Dataset records ::
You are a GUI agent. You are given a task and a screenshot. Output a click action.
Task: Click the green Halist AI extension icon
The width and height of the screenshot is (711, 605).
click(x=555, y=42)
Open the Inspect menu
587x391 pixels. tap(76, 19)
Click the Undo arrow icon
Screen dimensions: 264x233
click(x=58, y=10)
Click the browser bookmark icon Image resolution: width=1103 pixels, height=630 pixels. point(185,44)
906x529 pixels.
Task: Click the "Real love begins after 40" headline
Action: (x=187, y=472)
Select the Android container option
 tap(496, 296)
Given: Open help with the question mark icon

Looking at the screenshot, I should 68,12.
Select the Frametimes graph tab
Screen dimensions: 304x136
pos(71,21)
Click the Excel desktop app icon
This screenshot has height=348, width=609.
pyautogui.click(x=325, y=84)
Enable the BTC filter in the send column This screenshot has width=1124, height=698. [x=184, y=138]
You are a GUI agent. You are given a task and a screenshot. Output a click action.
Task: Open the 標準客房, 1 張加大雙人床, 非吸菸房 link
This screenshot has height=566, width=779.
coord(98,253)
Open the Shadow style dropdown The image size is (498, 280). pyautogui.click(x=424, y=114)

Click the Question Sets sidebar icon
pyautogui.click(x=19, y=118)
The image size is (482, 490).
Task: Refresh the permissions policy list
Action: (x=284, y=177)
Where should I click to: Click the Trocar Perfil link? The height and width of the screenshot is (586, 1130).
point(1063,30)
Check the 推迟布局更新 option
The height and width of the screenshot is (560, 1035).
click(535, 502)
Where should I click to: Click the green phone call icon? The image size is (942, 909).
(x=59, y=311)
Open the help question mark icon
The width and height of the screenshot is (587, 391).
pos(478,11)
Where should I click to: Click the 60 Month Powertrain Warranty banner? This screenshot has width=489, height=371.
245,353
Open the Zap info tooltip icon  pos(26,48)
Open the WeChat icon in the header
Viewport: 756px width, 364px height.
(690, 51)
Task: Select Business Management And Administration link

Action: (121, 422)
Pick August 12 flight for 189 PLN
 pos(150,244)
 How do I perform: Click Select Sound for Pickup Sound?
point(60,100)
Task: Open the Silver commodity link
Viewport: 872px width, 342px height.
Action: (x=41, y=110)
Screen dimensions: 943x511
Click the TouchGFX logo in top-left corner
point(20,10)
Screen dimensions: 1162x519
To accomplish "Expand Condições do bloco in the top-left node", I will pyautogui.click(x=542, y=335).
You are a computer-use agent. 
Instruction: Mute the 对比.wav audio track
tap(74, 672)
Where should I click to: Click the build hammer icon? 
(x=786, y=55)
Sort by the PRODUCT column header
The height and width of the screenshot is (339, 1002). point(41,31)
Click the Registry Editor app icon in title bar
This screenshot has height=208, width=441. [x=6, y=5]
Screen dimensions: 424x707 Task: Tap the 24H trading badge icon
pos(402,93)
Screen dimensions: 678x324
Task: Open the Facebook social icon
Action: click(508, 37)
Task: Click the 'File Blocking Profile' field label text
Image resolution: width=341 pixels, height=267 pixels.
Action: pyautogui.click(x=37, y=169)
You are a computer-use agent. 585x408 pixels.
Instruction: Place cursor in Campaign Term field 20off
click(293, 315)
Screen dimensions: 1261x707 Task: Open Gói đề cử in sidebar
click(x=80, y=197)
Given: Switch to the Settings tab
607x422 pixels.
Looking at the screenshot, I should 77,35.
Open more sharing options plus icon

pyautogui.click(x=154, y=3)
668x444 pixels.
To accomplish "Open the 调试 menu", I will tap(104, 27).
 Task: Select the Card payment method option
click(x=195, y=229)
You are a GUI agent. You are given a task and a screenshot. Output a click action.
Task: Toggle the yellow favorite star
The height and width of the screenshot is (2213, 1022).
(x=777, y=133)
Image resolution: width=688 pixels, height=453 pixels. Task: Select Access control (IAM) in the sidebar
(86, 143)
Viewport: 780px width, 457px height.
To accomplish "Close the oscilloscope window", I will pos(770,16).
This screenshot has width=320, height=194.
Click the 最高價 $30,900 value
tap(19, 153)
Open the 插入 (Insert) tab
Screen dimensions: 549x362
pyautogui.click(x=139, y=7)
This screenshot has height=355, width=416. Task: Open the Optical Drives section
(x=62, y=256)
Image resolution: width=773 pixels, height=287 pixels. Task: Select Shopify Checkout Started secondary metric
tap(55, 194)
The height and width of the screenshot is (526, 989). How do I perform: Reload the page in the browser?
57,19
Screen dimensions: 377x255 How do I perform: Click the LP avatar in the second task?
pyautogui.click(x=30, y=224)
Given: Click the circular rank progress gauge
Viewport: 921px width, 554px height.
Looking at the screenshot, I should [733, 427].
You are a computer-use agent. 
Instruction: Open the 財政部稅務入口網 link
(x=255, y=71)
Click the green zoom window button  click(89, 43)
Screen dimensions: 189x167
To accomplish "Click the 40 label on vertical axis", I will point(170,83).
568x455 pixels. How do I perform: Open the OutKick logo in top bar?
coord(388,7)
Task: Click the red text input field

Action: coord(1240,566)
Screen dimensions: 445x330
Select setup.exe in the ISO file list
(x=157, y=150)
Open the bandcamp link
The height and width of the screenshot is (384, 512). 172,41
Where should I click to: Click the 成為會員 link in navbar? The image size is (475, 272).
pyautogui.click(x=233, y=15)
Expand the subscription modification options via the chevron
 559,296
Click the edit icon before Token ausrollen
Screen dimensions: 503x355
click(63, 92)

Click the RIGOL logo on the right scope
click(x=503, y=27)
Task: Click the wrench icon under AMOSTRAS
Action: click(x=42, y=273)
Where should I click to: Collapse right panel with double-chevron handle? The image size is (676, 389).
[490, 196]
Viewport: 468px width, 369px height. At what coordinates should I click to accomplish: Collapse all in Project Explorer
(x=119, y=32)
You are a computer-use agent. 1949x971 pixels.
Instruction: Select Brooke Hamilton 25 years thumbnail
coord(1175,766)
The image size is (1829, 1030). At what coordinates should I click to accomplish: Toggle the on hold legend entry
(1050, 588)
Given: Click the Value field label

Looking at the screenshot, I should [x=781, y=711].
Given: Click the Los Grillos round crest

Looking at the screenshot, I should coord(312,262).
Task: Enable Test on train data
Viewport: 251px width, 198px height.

Required work :: From the listing above, pick out every line containing "window".

Output for this exercise ::
To accomplish "Close the oscilloscope window", I will pos(770,16).
Click the green zoom window button  click(89, 43)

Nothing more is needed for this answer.